++++ Supplied data

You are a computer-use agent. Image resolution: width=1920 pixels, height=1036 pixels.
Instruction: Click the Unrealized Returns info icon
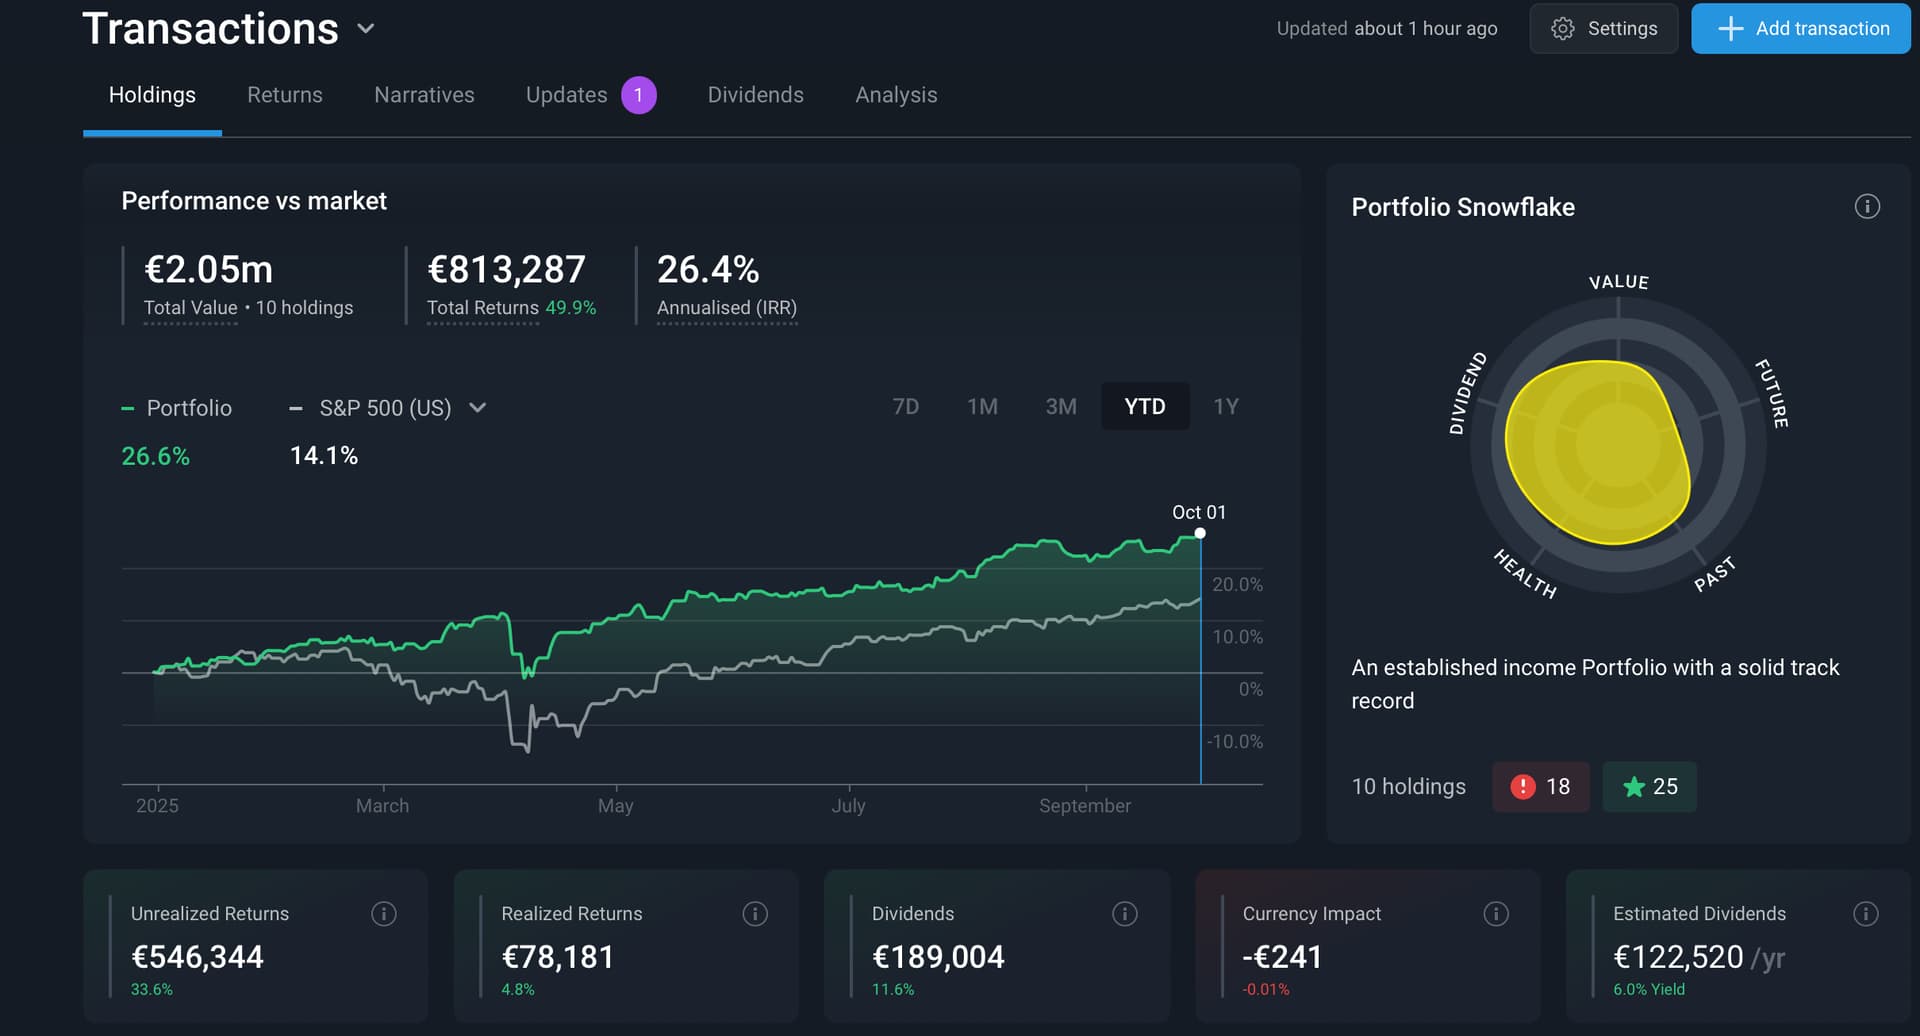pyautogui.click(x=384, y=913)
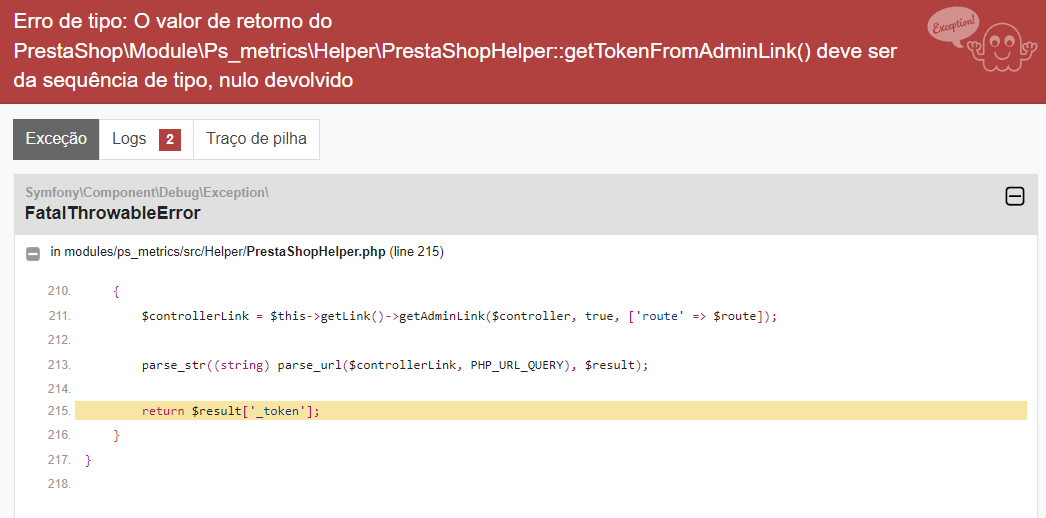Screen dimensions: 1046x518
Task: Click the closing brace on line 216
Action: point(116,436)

++++++++

● Task details: Please repeat every line of the items above word for word, but leave out the pictures.

● Result for this task:
You are a computer-use agent. Image resolution: width=1920 pixels, height=1036 pixels.
Instruction: Click the Unrealized Returns info icon
pyautogui.click(x=384, y=913)
Screen dimensions: 1046x518
Task: Click the closing brace on line 216
Action: point(116,436)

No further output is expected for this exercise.